Накануне он ночевал под одной крышей с Хасаном-чавушем. Вот как это произошло. Уже много дней Чакырджалы шел по следам Хасана-чавуша. А тот, само собой, думал, что идет по следам разбойника. Как-то вечером, когда Чакырджалы расположился на ночлег в одном селении, в доме старосты, он узнал о приходе Хасана-чавуша с его отрядом.
— Пригласи чавуша к себе, — сказал Чакырджалы хозяину. — Пусть ночует здесь.
Староста глаза выпучил. Два лютых врага в его доме! Это добром не кончится. Он кинулся в ноги Чакырджалы:
— Умоляю тебя, эфе, не затевай кровопролития в моем доме!

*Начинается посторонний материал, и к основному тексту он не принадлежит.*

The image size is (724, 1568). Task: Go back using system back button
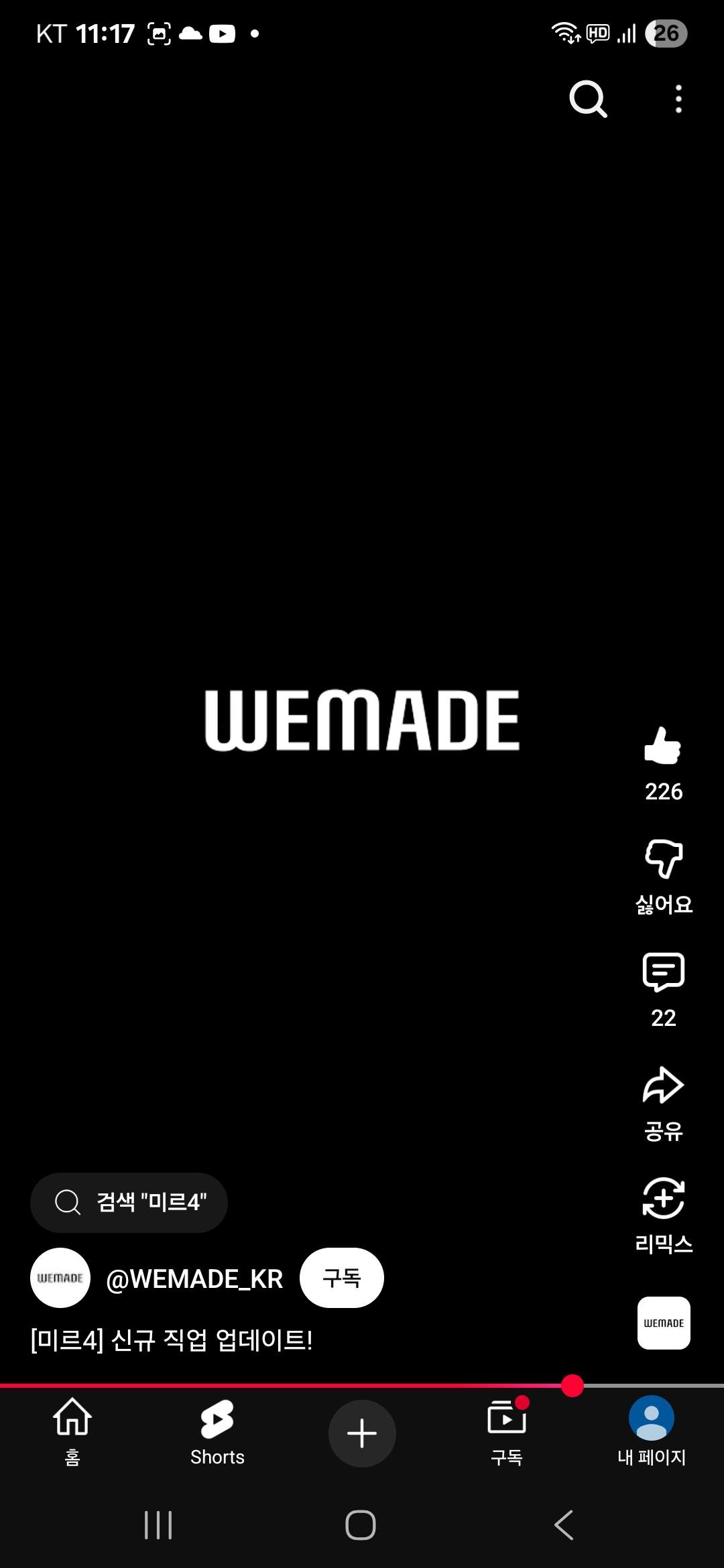[564, 1525]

— Поди пригласи его, ага, — спокойно повторил Чакырджалы. — Ничего дурного не случится. Я буду на нижнем этаже, он на верхнем. Тебе только придется прислать ко мне своих домочадцев. Заложниками. Если что…
Хотя он и остановился на полуслове, ага хорошо его понял.
— Рано утром я уйду по каймакчийской дороге, — продолжал эфе. — И ты скажешь Хасану-чавушу, что я пошел в сторону Каймакчи. Ясно?
Старосте ничего не оставалось, кроме как выполнить его волю. Он провел Хасана-чавуша с его отрядом на второй этаж. Всю ночь продрожал староста, ожидая самого страшного. Но все сошло благополучно. А на самой заре Чакырджалы ушел и устроил засаду на кладбище.
Все получилось, как было задумано.
Появляется отряд жандармов. Впереди на лошадях — Хасан-чавуш и лейтенант Хюсню-эфенди. Этот Хюсню-эфенди, хотя и был молодым человеком, уже много раз успешно сражался с разбойниками. Поговаривали, что он учился вместе с Чакырджалы в начальной школе.
Жандармы подъезжают прямо под дула ружей.
— Эй, Хасан-чавуш, — кричит Чакырджалы, — уж не меня ли ты ищешь? Вот он я. Сегодня ты мне заплатишь за смерть отца. И за надругательство над моей матерью! За все сполна, сукин сын, черноверец!
Грохочет выстрел. Хасан-чавуш падает под копыта собственной лошади. Хюсню-эфенди похлестывает своего скакуна, мчится вперед, стреляя на всем скаку.
— Не подъезжай, — предостерегает его Чакырджалы, — не вводи меня в грех. Между нами — хлеб и соль.